• [EXERCISE DIRECTIONS] Report how many lines in the data below hold the string "option". Nothing else should appear in the answer.

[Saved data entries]
*** Begin section ***

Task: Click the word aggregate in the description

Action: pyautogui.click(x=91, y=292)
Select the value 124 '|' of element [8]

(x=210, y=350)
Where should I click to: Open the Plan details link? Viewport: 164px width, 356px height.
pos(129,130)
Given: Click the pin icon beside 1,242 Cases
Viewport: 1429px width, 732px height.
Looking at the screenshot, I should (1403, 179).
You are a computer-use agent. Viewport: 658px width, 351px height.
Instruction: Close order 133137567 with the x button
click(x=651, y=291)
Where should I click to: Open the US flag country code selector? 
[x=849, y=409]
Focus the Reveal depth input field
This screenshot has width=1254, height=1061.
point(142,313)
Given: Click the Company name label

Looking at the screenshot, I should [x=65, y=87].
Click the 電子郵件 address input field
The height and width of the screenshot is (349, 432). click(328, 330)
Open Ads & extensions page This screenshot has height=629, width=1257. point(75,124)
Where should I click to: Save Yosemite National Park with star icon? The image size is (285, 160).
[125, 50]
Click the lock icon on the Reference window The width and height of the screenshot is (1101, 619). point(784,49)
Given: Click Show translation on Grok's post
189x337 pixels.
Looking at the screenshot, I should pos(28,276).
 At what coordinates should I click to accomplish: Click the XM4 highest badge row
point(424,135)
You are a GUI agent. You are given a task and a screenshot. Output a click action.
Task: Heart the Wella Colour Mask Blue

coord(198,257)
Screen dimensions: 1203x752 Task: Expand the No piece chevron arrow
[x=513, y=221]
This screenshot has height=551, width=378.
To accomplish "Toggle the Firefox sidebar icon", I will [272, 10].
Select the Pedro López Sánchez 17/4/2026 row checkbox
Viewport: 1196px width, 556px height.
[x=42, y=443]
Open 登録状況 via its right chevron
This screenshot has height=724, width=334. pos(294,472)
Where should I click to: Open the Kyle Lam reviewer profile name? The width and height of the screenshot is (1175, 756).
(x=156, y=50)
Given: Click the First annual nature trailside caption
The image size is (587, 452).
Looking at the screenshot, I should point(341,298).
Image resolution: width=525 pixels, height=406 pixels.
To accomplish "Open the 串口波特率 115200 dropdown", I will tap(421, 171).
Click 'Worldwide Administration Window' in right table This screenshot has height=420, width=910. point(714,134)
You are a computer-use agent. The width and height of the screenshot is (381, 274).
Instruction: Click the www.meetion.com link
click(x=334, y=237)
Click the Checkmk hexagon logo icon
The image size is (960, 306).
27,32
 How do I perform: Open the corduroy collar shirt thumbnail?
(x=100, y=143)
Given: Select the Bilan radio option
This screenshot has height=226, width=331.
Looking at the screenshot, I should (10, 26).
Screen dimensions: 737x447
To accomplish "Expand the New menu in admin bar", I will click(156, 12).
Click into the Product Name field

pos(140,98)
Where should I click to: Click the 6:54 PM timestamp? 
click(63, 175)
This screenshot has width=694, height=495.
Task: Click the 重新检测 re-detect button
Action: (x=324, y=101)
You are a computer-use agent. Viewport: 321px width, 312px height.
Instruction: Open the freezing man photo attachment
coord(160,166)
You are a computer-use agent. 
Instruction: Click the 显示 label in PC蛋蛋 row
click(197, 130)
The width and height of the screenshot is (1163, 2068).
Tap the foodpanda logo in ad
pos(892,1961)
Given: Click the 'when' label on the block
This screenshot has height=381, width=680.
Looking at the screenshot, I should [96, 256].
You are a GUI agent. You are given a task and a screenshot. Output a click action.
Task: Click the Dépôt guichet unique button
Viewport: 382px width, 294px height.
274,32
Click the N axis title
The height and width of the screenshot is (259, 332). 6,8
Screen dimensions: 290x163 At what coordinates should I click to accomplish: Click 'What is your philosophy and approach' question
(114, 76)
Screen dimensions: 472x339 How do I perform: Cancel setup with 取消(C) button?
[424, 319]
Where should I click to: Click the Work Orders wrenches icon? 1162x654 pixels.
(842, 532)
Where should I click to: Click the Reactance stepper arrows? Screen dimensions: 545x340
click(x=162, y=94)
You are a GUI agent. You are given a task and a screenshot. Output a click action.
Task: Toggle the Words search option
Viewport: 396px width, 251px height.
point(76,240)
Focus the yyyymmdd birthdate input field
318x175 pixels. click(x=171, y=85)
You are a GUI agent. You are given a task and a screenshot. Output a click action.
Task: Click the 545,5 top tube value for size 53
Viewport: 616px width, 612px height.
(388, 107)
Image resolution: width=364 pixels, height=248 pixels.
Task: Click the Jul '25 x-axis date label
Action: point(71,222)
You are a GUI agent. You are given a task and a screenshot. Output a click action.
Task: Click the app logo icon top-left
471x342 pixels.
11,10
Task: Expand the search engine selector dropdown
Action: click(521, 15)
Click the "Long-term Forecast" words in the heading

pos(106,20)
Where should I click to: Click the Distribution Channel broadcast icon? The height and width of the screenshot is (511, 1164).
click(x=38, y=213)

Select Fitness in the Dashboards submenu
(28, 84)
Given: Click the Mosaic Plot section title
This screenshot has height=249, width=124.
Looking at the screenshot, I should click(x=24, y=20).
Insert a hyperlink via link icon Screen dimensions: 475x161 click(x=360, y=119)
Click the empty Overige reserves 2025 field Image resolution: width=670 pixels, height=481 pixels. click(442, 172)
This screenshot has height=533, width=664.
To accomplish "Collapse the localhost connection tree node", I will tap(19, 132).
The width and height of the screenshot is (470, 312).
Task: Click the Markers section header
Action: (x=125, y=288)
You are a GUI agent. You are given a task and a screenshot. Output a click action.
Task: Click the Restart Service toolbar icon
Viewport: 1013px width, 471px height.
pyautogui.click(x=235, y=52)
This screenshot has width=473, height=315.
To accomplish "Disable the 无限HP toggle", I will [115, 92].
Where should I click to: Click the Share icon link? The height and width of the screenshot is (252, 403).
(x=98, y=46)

*** End section ***

• [RESULT] 2